(INPUT DATA):
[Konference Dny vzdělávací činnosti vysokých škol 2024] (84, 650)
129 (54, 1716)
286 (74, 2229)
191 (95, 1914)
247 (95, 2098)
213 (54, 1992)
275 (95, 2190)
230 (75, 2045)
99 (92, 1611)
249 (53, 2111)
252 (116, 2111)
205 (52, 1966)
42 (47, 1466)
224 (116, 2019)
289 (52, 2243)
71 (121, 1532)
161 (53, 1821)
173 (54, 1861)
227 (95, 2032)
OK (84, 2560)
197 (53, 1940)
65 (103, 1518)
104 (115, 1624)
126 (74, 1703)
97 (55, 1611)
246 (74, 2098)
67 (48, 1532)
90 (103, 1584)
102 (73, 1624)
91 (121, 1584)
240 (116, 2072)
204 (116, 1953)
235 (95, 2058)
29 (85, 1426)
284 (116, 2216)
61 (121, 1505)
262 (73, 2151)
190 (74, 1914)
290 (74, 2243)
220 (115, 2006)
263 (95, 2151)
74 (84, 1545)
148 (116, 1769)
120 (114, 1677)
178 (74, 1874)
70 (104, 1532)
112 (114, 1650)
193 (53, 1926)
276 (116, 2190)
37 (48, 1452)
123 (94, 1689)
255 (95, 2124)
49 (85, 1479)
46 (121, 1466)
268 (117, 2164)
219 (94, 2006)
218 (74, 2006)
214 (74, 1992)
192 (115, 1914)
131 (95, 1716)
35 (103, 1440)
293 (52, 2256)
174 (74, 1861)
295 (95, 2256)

(WHAT IS BEING ASKED): Set out exactly the run of lines that begins at the line holding "220 (115, 2006)" and ends at the last line of the data.

(COMPLETED TASK):
220 (115, 2006)
263 (95, 2151)
74 (84, 1545)
148 (116, 1769)
120 (114, 1677)
178 (74, 1874)
70 (104, 1532)
112 (114, 1650)
193 (53, 1926)
276 (116, 2190)
37 (48, 1452)
123 (94, 1689)
255 (95, 2124)
49 (85, 1479)
46 (121, 1466)
268 (117, 2164)
219 (94, 2006)
218 (74, 2006)
214 (74, 1992)
192 (115, 1914)
131 (95, 1716)
35 (103, 1440)
293 (52, 2256)
174 (74, 1861)
295 (95, 2256)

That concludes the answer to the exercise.